All of lore.kernel.org
 help / color / mirror / Atom feed
From: "Paul E. McKenney" <paulmck@linux.vnet.ibm.com>
To: Oleg Nesterov <oleg@tv-sign.ru>
Cc: Jens Axboe <jens.axboe@oracle.com>,
	Alan Stern <stern@rowland.harvard.edu>,
	Linus Torvalds <torvalds@osdl.org>,
	Thomas Gleixner <tglx@timesys.com>, Ingo Molnar <mingo@elte.hu>,
	LKML <linux-kernel@vger.kernel.org>,
	john stultz <johnstul@us.ibm.com>,
	David Miller <davem@davemloft.net>,
	Arjan van de Ven <arjan@infradead.org>,
	Andrew Morton <akpm@osdl.org>, Andi Kleen <ak@suse.de>,
	manfred@colorfullife.com
Subject: Re: [patch] cpufreq: mark cpufreq_tsc() as core_initcall_sync
Date: Fri, 17 Nov 2006 16:28:45 -0800	[thread overview]
Message-ID: <20061118002845.GF2632@us.ibm.com> (raw)
In-Reply-To: <20061117183945.GA367@oleg>

On Fri, Nov 17, 2006 at 09:39:45PM +0300, Oleg Nesterov wrote:
> Paul E. McKenney wrote:
> >
> >  int srcu_read_lock(struct srcu_struct *sp)
> >  {
> > @@ -112,11 +126,24 @@ int srcu_read_lock(struct srcu_struct *s
> >  
> >  	preempt_disable();
> >  	idx = sp->completed & 0x1;
> > -	barrier();  /* ensure compiler looks -once- at sp->completed. */
> > -	per_cpu_ptr(sp->per_cpu_ref, smp_processor_id())->c[idx]++;
> > -	srcu_barrier();  /* ensure compiler won't misorder critical section. */
> > +	if (likely(sp->per_cpu_ref != NULL)) {
> > +		barrier();  /* ensure compiler looks -once- at sp->completed. */
> > +		per_cpu_ptr(rcu_dereference(sp->per_cpu_ref),
> > +			    smp_processor_id())->c[idx]++;
> > +		smp_mb();
> > +		preempt_enable();
> > +		return idx;
> > +	}
> >  	preempt_enable();
> > -	return idx;
> > +	mutex_lock(&sp->mutex);
> > +	sp->per_cpu_ref = alloc_srcu_struct_percpu();
> 
> We should re-check sp->per_cpu_ref != NULL after taking sp->mutex,
> it was probably allocated by another thread.

Good catch!!!

> >  void srcu_read_unlock(struct srcu_struct *sp, int idx)
> >  {
> > -	preempt_disable();
> > -	srcu_barrier();  /* ensure compiler won't misorder critical section. */
> > -	per_cpu_ptr(sp->per_cpu_ref, smp_processor_id())->c[idx]--;
> > -	preempt_enable();
> > +	if (likely(idx != -1)) {
> > +		preempt_disable();
> > +		smp_mb();
> > +		per_cpu_ptr(sp->per_cpu_ref, smp_processor_id())->c[idx]--;
> > +		preempt_enable();
> > +		return;
> > +	}
> > +	mutex_lock(&sp->mutex);
> > +	sp->hardluckref--;
> > +	mutex_unlock(&sp->mutex);
> >  }
> 
> I think this is deadlockable, synchronize_srcu() does
> 
>   	while (srcu_readers_active_idx(sp, idx))
>   		schedule_timeout_interruptible(1);
> 
> under sp->mutex, so the loop above may spin forever while the reader
> waits for sp->mutex in srcu_read_unlock(sp, -1).

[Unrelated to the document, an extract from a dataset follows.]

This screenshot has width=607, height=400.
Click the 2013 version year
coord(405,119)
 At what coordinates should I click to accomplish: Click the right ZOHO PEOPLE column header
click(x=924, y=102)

Indeed it is!  This requires a nested reader, so that the outer reader
blocks synchronize_srcu() and synchronize_srcu() blocks the inner
reader -- but that is legal.

So I made hardluckref be an atomic_t, and changed the mutex_lock()
in srcu_read_lock() be a mutex_trylock() -- which cannot block, right?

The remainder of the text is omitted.